It can be solved for attenuation, α_k(ω) and phase velocity, c_ph(ω) by solving first for the complex wave number:

$k=k^{\prime }+\mathrm{i}{k}^{″}=\frac{\omega }{c_{ph}\left(\omega \right)}-\mathrm{i}{\alpha }_k\left(\omega \right).(12)$

The asymptotes of the attenuation and phase velocities are also given in Table 1. Note that this model has three distinct frequency regions, defined by the two time constants. The low frequency region is for ωτ_σ ≪ 1 and ωτ_ϵ ≪ 1, the high-frequency region is when both ωτ_σ ≫ 1 and ωτ_ϵ ≫ 1, and the mid-frequency region is between the two time constants.

It is common in realistic media that the two time constants are almost the same, τ_σ ≲ τ_ϵ. In that case the medium frequency region vanishes and the attenuation follows the relaxation response of Eq. 2.

The Kelvin-Voigt model of Figure 1A can be found by setting τ_σ = 0 and this will result in a singularity in the relaxation modulus, as well as removal of the high-frequency region of the Zener model. Thus, there will only be two frequency regions for the asymptotes, [17]. Finally, in the diffusion model of Figure 1B, the spring is also removed, E_e = 0. The results for both these models are also given in Table 1.

2.1.1 Singularity in the relaxation modulus

Two of the standard models, the Kelvin-Voigt model and the diffusion model, both have an impulse in the relaxation modulus, and thus a singularity. The same is the case for their fractional versions. Whenever there is such a singularity in the relaxation modulus, it is evident from Table 1 that the asymptotic phase velocity will also approach infinity. This is the reason why in the linear viscoelasticity literature it is said that the Kelvin-Voigt model “cannot represent viscoelastic behavior adequately” and that it is “physically unrealistic” Tschoegl [15, Sections 3.3, 3.4]. This may be too harsh a judgement as the Kelvin-Voigt model, which is also called the viscous model, is important in many applications and is also the basis for the Navier-Stokes description of a viscous medium. The Zener model’s relaxation modulus is well-behaved and the phase velocity is limited in value.

Things to do:
**1)** Write out the passage on viscoelastic models from "It is common" up to and including "models are also given in Table 1.", word for word.
**2)** According to the passage on viscoelastic models, what other name is the Kelvin-Voigt model known by?
**3)** Pick up the passage on viscoelastic models where it stops and keep writing.
The material that comes next is from a separate source.

Given entries:
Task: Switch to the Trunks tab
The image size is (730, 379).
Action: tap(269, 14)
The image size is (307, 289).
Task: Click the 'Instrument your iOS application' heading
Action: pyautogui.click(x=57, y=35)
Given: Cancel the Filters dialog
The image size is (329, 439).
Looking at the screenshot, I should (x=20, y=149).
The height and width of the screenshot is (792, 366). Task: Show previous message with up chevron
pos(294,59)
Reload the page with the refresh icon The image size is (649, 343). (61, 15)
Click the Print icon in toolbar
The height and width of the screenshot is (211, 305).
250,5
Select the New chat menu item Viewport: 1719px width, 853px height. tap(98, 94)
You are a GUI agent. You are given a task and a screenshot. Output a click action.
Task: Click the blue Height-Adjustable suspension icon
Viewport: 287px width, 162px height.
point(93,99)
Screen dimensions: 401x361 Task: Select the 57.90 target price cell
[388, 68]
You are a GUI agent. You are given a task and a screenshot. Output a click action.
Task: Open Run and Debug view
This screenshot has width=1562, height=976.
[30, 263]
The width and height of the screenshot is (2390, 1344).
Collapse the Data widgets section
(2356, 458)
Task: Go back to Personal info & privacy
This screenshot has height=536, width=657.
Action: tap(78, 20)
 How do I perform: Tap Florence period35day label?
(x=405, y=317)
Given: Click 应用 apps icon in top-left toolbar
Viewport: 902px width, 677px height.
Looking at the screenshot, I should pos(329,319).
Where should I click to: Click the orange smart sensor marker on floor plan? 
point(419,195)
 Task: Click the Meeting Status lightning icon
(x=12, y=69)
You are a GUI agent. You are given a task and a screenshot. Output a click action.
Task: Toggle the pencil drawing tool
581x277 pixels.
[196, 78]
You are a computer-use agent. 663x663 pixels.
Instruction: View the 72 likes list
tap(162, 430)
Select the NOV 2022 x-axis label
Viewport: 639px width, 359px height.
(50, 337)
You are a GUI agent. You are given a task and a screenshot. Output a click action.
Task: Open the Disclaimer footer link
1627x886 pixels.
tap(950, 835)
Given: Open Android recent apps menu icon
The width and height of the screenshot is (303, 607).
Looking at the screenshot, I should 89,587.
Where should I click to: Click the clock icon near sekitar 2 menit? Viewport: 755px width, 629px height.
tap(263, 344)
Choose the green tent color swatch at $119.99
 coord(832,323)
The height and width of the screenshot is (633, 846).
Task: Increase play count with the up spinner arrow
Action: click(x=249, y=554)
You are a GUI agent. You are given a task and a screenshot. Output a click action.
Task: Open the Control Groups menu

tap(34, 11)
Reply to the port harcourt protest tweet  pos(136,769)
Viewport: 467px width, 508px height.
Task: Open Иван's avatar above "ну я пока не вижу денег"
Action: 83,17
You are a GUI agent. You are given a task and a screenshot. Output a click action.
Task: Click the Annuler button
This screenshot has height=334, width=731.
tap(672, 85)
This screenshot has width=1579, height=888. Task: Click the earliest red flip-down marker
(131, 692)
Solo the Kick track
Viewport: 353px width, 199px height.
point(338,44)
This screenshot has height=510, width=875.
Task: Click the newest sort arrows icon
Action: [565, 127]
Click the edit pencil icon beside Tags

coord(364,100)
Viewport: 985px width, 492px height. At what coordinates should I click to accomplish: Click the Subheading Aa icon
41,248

Answers for the exercise:
**1)**
It is common in realistic media that the two time constants are almost the same, τ_σ ≲ τ_ϵ. In that case the medium frequency region vanishes and the attenuation follows the relaxation response of Eq. 2.

The Kelvin-Voigt model of Figure 1A can be found by setting τ_σ = 0 and this will result in a singularity in the relaxation modulus, as well as removal of the high-frequency region of the Zener model. Thus, there will only be two frequency regions for the asymptotes, [17]. Finally, in the diffusion model of Figure 1B, the spring is also removed, E_e = 0. The results for both these models are also given in Table 1.

**2)** The viscous model.

**3)**
The relaxation modulus for the Kelvin-Voigt model is:

$G\left(\omega \right)=\frac{E_e}{\mathrm{i}\omega }+\eta \underset{\omega \to \infty }{\to }\eta (13)$

The limit indicates that this is indistinguishable from that of a diffusion model for high frequencies. This can also be seen from the asymptotic values for high frequencies where the Kelvin-Voigt and the diffusion models have the same values in Table 1. Therefore, an analysis of the diffusion model will give insight into the properties of the viscous Kelvin-Voigt model as well.

The singularity of the diffusion model which is the same as the heat equation, manifests itself in the solution kernel, or impulse response, also called Green’s function, which is [18]:

$\varphi \left(x,t\right)=\frac{H\left(t\right)}{\sqrt{2\pi \kappa t}}\exp \left(-\frac{x^2}{4\kappa t}\right),\kappa =\frac{\eta }{{\rho }_0},(14)$

where H(t) is the Heaviside step function. The Gaussian term is non-zero for every t > 0, i.e., the pulse has spread instantly over the entire medium, even to infinite values of x. This is the infinite-speed paradox of the diffusion equation and there are several ways to amend it [19], which are beyond the scope of this article.

An excellent historical review of the properties is found in [18] who quotes the second edition of Maxwell’s book from 1888, Maxwell [20, pp. 238–240]:

“Hence, in a strict sense, the influence of a heated part of the body extends to the most distant part of the body in an incalculably short time, so that it is impossible to assign to the propagation of heat a definite velocity initially and these properties also apply to the Kelvin-Voigt or viscous wave equation as can be seen from the singularity.”

Do these causality properties matter much in practical modeling? Not really, as stated by Maxwell. He is further quoted in [18] as saying:

“But while this influence can be expressed mathematically from the first instant, its numerical value is excessively small… The sensible propagation of heat, so far from being instantaneous, is excessively slow process and the time required to produce… change of temperature… is proportional to the ‘square’ of the ‘linear dimension’.”

The last sentence refers to the maximum in time of Eq. 14 which occurs at $t_m=x^2/(2\kappa )$. Maxwell’s statement is another way of saying that the infinite velocity of the diffusion and Kelvin-Voigt (viscous) wave equation is attenuated by the infinite attenuation to be so small that it matters little in practice. There is however a simple way to avoid it and that is by adding one more spring to the mechanical model of the medium as is done in the Zener model and this is why it is called the standard linear solid model.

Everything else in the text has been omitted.